En 1995 est lancée la Mégavalanche, une compétition estivale de descente à vélo dont le départ se fait au pic Blanc et l'arrivée à Allemond, 2 600 mètres plus en aval[16]. Le tracé de la course passe notamment par le glacier et les participants évoluent sur de la neige et de la glace au cours des premières centaines de mètres de la descente[16].
Le vallon de la Sarenne constitue également un point de passage pour gagner le sommet du pic Blanc, que ce soit en été en randonnée[17],[1] ou en hiver en ski de randonnée[18] ; le passage sur la glace est alors indispensable en randonnée estivale jusqu'en 2013[17].

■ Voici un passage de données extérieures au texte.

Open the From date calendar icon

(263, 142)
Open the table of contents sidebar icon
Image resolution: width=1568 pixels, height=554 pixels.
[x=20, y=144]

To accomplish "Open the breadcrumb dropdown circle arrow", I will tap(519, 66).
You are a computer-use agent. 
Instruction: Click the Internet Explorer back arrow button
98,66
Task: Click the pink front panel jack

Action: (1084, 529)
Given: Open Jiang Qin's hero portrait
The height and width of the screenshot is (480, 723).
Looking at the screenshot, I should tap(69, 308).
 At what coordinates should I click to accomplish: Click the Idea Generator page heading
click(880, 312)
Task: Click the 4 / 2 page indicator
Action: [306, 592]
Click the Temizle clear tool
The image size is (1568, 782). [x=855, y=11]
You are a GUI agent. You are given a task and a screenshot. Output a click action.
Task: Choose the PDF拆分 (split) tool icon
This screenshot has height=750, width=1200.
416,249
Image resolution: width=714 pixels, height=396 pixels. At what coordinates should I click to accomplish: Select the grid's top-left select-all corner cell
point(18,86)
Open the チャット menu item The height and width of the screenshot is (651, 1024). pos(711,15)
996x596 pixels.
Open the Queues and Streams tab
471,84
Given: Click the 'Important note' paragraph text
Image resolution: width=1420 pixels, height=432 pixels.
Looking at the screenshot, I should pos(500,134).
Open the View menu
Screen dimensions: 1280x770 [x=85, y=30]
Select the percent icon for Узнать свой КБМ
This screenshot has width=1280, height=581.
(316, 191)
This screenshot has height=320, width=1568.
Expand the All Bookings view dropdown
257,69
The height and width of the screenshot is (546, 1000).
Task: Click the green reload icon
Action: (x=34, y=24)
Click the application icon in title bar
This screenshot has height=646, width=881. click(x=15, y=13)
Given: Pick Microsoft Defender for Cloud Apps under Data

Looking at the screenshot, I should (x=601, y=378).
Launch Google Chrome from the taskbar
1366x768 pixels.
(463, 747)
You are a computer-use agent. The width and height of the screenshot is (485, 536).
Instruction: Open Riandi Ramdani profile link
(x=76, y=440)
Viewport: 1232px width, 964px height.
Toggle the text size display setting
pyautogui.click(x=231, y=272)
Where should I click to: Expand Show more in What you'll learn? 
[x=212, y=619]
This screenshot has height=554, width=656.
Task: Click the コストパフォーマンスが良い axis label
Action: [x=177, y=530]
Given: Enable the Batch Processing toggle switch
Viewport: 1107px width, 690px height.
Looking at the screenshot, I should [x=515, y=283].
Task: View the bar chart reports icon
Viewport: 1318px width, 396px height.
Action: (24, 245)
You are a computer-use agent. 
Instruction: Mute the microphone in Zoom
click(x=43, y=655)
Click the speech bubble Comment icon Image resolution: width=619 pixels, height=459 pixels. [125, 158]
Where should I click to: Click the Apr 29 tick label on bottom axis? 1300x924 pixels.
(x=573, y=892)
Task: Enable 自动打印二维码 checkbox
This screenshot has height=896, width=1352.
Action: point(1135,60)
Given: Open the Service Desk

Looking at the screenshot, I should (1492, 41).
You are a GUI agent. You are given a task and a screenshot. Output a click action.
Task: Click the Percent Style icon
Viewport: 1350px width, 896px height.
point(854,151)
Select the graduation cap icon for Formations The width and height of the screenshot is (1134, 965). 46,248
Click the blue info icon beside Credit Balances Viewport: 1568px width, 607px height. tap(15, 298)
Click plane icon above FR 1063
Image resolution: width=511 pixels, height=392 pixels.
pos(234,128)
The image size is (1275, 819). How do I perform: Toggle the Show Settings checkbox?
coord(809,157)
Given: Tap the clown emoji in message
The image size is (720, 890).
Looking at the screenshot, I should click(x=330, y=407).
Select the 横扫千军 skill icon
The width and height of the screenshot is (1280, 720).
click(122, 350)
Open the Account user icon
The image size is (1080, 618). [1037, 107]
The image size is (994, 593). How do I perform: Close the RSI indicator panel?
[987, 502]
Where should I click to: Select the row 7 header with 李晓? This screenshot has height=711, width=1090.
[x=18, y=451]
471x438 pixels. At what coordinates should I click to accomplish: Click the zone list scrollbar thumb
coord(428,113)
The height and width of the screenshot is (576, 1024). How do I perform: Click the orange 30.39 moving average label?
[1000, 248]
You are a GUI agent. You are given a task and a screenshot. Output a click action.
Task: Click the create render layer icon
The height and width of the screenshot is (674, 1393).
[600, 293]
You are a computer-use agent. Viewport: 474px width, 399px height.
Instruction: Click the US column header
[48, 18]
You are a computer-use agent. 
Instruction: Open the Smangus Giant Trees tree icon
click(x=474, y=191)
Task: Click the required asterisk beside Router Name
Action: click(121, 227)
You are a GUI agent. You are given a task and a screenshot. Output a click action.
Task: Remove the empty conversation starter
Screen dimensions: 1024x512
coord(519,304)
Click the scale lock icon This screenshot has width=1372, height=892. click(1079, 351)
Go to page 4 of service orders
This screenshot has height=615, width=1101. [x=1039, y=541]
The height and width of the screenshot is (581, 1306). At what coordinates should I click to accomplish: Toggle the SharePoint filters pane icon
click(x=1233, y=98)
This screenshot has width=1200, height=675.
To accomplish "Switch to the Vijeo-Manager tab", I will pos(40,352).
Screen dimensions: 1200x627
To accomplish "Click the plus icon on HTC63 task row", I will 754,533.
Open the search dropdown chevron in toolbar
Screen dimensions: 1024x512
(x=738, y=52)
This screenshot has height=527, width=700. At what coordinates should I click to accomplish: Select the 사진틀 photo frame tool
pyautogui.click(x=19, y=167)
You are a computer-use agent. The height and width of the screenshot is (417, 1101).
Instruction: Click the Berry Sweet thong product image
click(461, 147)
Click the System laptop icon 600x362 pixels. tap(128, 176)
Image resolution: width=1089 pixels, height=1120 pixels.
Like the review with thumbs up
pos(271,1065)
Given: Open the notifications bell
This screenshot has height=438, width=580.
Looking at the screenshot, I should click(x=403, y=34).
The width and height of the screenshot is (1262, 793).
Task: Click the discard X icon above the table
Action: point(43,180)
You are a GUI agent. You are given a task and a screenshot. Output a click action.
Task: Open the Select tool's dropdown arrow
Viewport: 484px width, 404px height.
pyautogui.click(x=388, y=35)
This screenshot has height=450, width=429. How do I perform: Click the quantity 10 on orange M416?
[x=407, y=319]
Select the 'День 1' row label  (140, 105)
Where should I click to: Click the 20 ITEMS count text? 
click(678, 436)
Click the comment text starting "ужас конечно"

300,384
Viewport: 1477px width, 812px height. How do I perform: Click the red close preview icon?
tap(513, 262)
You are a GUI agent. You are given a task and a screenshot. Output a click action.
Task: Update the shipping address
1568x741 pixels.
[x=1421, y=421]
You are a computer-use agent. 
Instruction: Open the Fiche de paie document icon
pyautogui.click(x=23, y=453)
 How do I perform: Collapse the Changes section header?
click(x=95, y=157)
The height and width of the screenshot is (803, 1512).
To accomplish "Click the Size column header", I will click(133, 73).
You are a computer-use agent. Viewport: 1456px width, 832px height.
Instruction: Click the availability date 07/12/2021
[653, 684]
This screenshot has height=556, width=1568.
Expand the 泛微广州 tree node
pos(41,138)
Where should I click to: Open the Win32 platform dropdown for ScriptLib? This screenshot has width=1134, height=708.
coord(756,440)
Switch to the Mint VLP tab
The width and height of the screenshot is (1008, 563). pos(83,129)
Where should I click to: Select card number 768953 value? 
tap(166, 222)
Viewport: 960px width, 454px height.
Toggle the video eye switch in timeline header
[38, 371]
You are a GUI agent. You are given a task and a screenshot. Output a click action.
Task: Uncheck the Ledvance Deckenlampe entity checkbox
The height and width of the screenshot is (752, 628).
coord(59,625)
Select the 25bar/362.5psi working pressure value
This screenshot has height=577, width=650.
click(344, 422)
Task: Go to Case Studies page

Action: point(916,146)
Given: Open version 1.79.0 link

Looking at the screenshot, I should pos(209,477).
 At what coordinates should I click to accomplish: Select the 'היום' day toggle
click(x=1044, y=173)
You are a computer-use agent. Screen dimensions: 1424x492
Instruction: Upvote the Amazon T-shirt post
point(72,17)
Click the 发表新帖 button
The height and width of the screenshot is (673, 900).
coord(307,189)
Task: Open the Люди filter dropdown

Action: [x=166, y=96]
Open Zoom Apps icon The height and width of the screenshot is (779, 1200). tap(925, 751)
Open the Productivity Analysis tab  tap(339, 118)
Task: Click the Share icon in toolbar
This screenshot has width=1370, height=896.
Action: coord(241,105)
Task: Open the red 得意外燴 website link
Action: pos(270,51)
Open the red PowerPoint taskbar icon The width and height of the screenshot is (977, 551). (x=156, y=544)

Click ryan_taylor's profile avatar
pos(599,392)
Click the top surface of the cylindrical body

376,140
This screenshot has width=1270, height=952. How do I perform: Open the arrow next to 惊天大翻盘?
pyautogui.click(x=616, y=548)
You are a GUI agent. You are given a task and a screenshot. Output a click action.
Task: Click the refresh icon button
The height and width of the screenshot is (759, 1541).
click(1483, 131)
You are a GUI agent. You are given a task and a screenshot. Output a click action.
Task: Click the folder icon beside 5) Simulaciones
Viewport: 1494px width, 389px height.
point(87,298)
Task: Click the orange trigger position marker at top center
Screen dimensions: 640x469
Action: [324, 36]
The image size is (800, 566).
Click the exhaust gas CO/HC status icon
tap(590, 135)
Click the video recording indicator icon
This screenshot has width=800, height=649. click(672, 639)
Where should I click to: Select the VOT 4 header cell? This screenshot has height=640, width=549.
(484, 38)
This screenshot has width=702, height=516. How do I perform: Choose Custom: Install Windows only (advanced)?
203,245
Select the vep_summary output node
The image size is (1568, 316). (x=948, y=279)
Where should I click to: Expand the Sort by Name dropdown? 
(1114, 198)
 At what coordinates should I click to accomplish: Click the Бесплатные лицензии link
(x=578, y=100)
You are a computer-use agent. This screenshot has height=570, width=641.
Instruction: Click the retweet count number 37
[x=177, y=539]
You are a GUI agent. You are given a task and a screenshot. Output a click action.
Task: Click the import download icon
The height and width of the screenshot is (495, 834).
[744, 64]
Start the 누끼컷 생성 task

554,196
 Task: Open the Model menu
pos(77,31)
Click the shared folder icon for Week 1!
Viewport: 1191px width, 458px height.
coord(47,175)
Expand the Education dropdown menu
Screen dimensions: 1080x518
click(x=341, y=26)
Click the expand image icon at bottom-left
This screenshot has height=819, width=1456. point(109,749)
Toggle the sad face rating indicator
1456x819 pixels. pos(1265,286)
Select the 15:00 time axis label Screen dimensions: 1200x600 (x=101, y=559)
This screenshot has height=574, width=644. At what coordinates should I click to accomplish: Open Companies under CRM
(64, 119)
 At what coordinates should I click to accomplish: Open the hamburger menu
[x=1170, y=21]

En dépit de la disparition du glacier au début des années 2020, les activités hivernales de ski alpin[19] et de ski de randonnée[18] et estivales de randonnée[17] et de la Mégavalanche[16] se déroulent toujours à son emplacement.
Recherche scientifique
Le glacier de Sarenne constitue un site de recherche glaciologique entre 1949 et 2023 ce qui en fait, avec 74 ans de mesures ininterrompues, le plus vieux site des Alpes et le second au monde après celui du Storglaciären au pied du Kebnekaise en Suède lancé en 1946[11],[2].
Les données collectées par carottage et pose de balises concernent des bilans de masse en été et en hiver afin d'étudier les effets du réchauffement climatique mais aussi le lien entre dynamique glaciaire (variations d'épaisseur, de longueur, de vitesse d'écoulement) et les risques naturels glaciaires[2]. Les contremesures sont réalisées par cartographie de l'étendue et de la morphologie du glacier sur la base d'images aériennes[2].